* _How to complete this task_: The following data has a line with "Select the Timeline view icon in Projects" and a line with "Given: Click the 导出文件夹 button". Write out exactly those lines and all the lines between them.

* _Material for this task_:
"""
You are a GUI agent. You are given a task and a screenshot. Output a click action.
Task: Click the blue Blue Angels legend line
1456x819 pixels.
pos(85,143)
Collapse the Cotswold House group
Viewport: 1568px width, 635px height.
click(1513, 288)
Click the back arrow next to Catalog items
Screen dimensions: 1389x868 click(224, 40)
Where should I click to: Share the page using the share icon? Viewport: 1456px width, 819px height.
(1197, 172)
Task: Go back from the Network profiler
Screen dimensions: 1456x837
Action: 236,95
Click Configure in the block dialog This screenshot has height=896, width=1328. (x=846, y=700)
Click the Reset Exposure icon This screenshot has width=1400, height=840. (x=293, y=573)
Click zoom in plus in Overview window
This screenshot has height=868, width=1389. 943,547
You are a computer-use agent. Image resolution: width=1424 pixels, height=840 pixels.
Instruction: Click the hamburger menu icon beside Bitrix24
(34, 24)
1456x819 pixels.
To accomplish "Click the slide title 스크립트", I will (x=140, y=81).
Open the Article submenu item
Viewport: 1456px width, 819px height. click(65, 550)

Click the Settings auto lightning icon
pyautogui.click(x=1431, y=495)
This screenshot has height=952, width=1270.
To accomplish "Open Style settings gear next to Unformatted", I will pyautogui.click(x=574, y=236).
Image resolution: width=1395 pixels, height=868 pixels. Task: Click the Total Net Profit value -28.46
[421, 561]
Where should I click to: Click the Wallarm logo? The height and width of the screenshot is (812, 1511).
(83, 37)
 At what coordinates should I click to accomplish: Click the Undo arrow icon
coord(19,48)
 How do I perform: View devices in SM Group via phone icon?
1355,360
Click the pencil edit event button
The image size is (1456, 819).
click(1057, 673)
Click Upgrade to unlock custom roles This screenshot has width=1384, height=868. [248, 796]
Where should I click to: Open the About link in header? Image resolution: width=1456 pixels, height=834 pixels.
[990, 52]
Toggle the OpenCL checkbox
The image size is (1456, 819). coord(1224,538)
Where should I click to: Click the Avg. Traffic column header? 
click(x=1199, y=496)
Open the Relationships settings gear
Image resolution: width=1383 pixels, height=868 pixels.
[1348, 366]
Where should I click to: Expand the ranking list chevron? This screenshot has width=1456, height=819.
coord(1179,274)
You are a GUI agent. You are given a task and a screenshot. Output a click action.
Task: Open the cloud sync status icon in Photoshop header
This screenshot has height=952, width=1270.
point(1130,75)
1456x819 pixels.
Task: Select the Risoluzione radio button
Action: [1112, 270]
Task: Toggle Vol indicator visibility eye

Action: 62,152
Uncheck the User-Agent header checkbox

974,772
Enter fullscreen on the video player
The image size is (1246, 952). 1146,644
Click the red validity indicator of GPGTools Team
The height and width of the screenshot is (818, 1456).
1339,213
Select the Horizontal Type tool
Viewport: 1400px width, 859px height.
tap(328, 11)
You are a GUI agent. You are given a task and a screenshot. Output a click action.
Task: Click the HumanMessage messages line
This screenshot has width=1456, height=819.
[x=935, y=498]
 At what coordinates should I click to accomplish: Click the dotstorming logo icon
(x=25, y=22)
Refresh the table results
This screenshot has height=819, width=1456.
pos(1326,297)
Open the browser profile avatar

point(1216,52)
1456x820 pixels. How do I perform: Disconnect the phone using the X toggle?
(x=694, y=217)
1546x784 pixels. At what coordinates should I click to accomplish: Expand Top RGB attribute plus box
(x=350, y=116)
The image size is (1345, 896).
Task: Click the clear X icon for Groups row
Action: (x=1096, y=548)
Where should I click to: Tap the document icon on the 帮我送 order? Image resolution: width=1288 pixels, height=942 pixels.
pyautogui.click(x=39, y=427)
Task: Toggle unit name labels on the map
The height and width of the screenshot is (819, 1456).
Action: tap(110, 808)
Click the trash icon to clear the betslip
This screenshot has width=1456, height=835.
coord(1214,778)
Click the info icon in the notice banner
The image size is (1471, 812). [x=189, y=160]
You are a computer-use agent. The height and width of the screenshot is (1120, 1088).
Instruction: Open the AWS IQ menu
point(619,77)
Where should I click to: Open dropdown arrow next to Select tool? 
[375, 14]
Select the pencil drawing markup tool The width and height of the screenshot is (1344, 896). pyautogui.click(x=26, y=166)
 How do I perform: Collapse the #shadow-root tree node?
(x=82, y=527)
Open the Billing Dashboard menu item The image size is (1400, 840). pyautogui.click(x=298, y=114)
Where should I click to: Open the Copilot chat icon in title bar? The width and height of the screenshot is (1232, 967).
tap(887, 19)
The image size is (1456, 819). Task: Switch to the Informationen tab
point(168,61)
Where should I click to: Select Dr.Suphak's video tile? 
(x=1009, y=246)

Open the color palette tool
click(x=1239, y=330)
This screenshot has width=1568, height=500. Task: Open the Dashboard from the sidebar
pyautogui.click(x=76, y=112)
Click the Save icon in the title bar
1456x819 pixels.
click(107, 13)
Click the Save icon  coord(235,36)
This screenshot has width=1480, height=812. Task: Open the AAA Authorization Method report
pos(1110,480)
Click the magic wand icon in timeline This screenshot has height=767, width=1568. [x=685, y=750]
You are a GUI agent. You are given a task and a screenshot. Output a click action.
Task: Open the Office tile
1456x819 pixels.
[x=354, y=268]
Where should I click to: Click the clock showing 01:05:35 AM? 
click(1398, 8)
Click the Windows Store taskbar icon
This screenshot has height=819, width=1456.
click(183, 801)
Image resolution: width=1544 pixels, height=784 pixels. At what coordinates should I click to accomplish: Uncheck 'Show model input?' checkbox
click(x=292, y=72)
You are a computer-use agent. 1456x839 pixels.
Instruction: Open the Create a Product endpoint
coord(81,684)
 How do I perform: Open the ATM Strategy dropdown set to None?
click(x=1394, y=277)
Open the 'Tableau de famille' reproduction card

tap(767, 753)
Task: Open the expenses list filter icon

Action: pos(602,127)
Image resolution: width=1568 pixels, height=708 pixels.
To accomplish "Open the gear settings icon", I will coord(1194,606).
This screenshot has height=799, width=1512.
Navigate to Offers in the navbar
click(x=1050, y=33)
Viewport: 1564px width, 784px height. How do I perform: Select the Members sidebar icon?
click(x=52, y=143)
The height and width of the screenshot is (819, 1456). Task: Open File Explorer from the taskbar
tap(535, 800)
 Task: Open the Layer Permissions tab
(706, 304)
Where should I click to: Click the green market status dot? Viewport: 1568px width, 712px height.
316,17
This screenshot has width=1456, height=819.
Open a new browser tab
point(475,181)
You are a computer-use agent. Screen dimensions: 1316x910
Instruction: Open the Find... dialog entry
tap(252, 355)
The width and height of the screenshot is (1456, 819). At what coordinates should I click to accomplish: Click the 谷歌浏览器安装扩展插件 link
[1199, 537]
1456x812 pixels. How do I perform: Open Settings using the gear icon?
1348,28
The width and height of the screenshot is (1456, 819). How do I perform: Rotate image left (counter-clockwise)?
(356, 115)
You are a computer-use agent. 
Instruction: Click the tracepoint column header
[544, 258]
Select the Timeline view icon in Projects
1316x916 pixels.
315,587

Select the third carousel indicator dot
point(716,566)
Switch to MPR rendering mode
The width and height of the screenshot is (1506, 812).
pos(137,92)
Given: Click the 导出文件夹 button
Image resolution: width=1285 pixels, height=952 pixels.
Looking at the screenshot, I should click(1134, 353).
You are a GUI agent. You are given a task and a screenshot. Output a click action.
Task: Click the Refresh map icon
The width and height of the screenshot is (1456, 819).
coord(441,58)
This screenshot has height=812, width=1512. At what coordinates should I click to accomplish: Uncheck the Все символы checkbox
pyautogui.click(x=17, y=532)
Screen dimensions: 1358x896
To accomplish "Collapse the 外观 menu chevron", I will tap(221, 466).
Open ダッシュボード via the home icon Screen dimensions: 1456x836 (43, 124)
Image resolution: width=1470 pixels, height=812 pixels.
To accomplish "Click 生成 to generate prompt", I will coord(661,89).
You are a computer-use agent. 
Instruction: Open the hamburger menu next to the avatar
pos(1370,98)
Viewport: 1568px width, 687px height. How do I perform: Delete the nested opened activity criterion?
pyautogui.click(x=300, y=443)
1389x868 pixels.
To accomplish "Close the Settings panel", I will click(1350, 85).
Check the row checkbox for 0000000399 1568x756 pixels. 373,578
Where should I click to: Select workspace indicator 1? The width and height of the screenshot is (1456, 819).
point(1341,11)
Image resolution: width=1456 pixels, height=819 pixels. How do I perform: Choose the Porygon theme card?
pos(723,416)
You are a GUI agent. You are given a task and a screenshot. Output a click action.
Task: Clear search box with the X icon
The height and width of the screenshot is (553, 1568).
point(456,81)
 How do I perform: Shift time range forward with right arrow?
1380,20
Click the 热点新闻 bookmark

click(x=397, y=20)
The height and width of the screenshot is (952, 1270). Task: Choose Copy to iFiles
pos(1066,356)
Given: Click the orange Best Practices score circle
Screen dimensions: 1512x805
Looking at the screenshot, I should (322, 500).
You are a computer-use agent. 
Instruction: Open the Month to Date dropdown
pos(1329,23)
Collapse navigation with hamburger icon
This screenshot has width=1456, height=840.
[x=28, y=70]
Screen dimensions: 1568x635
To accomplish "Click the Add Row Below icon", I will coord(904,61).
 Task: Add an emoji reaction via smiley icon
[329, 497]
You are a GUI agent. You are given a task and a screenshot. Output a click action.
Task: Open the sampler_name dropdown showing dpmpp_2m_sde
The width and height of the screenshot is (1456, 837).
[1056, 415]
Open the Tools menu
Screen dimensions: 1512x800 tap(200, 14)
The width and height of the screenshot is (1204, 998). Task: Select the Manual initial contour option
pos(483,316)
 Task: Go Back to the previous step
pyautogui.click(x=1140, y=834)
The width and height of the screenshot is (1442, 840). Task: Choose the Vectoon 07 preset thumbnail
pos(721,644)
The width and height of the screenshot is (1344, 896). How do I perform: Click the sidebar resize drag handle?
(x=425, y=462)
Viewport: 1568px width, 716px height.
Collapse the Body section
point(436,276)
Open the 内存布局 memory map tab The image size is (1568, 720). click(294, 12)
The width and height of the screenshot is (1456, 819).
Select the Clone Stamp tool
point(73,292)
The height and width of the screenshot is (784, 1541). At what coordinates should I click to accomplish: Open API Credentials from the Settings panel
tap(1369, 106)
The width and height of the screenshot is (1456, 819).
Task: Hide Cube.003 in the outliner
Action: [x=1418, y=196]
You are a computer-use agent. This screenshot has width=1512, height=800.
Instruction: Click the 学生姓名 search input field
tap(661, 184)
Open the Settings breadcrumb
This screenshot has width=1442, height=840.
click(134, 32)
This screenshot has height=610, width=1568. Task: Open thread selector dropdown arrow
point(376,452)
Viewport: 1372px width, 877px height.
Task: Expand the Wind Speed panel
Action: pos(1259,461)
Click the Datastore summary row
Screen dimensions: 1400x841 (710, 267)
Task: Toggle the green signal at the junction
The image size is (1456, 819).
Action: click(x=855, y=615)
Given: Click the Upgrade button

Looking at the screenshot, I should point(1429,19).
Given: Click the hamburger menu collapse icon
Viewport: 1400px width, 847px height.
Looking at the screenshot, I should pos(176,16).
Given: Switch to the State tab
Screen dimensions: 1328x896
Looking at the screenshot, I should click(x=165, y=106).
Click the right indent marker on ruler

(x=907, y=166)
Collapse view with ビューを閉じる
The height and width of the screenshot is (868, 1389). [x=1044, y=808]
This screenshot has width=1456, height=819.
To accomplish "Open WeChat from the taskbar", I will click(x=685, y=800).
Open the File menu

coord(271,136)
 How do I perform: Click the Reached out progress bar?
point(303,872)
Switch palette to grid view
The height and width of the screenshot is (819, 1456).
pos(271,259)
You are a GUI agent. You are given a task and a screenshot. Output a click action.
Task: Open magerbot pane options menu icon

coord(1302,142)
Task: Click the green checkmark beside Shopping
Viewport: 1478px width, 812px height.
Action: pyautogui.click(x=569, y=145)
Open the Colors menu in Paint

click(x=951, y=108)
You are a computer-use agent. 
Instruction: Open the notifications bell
"""
* _Task result_:
Select the Timeline view icon in Projects
1316x916 pixels.
315,587

Select the third carousel indicator dot
point(716,566)
Switch to MPR rendering mode
The width and height of the screenshot is (1506, 812).
pos(137,92)
Given: Click the 导出文件夹 button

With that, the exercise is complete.